Once the distances between g 1 and all other genes have been computed, K nearest genes are selected and a weighted average of their expression values on the first sample is assigned to G 1,1.

In many cases, gene expression level alone cannot guarantee good imputation result because of noise, bias or a large proportion of missing values. Actually, the microarray experimental results are not simply numerical matrices. Instead, these expression data should be treated with the consideration of biological background, such as functional similarity, biological pathways that genes involved and interactions between gene products. If the external annotation data sources can be effectively incorporated into the algorithms, the imputation quality would be improved.

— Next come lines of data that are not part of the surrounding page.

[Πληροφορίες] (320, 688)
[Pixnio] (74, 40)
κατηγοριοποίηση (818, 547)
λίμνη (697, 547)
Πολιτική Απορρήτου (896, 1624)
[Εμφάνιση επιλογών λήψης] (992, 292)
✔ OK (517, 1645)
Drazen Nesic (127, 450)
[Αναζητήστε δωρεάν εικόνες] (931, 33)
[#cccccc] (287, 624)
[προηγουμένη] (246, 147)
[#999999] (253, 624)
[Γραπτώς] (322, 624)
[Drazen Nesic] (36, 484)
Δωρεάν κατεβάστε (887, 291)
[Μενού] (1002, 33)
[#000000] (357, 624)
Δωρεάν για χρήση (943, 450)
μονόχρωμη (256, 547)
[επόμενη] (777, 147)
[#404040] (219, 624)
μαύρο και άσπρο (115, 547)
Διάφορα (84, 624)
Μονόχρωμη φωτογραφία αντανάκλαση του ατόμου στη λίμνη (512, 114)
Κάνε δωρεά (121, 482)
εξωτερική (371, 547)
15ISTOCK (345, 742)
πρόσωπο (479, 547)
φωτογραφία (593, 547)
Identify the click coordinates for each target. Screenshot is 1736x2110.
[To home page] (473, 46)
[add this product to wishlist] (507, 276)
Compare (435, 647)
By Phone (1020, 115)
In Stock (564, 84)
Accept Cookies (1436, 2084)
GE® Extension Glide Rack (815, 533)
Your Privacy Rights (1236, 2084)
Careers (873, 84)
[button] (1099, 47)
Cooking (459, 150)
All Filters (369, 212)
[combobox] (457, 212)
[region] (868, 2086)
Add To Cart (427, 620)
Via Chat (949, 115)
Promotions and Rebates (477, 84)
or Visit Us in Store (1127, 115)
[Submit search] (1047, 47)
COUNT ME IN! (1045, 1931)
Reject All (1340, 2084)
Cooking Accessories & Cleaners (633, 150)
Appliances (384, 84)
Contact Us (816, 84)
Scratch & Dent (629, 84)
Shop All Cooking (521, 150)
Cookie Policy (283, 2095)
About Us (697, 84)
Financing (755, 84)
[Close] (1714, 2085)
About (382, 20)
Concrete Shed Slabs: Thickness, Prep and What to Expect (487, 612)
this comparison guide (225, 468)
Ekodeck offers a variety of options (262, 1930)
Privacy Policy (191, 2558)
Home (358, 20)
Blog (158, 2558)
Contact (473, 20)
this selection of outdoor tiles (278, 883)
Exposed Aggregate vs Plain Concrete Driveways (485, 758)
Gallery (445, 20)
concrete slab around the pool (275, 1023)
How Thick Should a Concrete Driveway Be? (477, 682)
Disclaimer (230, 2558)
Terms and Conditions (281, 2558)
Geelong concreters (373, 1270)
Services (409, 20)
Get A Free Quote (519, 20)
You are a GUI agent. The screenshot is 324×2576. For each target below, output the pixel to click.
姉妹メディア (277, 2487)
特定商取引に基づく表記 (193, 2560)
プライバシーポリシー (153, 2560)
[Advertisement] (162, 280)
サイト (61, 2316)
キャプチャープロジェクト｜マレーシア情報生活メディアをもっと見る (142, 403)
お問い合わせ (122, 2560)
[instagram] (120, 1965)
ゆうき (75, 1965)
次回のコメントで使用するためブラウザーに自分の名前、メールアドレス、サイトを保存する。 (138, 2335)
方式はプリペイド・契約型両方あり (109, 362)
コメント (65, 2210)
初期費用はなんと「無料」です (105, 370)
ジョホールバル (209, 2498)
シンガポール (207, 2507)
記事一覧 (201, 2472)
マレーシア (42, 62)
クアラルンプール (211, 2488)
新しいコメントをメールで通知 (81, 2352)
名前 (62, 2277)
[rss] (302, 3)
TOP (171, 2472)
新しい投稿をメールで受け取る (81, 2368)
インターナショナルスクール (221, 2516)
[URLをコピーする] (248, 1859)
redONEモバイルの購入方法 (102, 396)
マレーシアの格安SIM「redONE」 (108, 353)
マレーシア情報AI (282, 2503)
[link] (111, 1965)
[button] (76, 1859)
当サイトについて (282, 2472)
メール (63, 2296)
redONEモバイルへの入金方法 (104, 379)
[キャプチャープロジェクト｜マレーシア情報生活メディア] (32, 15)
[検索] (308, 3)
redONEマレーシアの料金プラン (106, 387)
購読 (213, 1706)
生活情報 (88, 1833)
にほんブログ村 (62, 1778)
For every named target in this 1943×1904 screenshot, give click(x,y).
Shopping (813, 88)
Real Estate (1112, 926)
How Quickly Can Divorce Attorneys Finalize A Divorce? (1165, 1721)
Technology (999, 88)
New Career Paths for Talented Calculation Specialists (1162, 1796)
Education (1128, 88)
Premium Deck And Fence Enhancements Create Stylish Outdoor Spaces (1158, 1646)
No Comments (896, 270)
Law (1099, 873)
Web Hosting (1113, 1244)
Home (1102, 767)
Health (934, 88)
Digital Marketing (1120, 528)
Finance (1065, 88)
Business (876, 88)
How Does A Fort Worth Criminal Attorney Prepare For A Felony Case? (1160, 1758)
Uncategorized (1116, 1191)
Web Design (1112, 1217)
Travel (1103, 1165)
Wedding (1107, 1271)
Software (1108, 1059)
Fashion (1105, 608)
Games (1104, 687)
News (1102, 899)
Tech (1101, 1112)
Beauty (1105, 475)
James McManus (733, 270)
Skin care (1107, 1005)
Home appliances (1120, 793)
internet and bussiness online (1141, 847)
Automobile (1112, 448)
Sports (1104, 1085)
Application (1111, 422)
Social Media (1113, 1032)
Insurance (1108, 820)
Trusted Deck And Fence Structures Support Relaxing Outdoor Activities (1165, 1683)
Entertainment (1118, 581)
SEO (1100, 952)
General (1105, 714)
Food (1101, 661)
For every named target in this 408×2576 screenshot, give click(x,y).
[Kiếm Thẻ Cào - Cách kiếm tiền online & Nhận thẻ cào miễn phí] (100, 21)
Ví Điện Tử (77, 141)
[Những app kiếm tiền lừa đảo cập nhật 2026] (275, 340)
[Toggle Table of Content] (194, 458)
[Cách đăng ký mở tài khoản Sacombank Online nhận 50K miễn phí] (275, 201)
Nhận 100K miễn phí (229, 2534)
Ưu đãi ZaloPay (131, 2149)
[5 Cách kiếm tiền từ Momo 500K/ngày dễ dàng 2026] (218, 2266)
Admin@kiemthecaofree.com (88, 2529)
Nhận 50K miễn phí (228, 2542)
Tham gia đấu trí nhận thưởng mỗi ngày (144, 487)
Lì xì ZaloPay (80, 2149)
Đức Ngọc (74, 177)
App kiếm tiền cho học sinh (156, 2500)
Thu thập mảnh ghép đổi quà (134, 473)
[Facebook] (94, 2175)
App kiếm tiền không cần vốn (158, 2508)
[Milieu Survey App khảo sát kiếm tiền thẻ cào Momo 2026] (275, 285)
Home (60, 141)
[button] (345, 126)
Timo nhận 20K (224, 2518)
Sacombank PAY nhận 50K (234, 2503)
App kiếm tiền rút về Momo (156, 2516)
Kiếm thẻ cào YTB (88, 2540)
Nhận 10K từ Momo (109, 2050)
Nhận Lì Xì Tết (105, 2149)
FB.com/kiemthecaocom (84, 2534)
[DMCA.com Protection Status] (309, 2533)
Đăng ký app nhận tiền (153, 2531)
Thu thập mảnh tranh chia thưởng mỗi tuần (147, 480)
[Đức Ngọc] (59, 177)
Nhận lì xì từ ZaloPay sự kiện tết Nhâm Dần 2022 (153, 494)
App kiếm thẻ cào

Common annotation data include Gene Ontology (GO) [6], KEGG pathways [7], and GenMAPP [8] etc. Since GO annotation covers most of human gene products, GO is most widely used for measuring functional similarity between genes. GO provides a controlled and standardized vocabulary, which has become an important tool and knowledge base in bioinformatics research. GO consists of three organizing principles, i.e. cellular component, biological process and molecular function. It represents gene characteristics of the three categories in terms, which are the basic elements of the GO database organized in directed acyclic graphs (DAG) including nodes (terms) and relationships (edges). The semantic similarity between GO terms regarding the locations in the DAG and common ancesters/descendands directly reflects the association between gene products [9], [10].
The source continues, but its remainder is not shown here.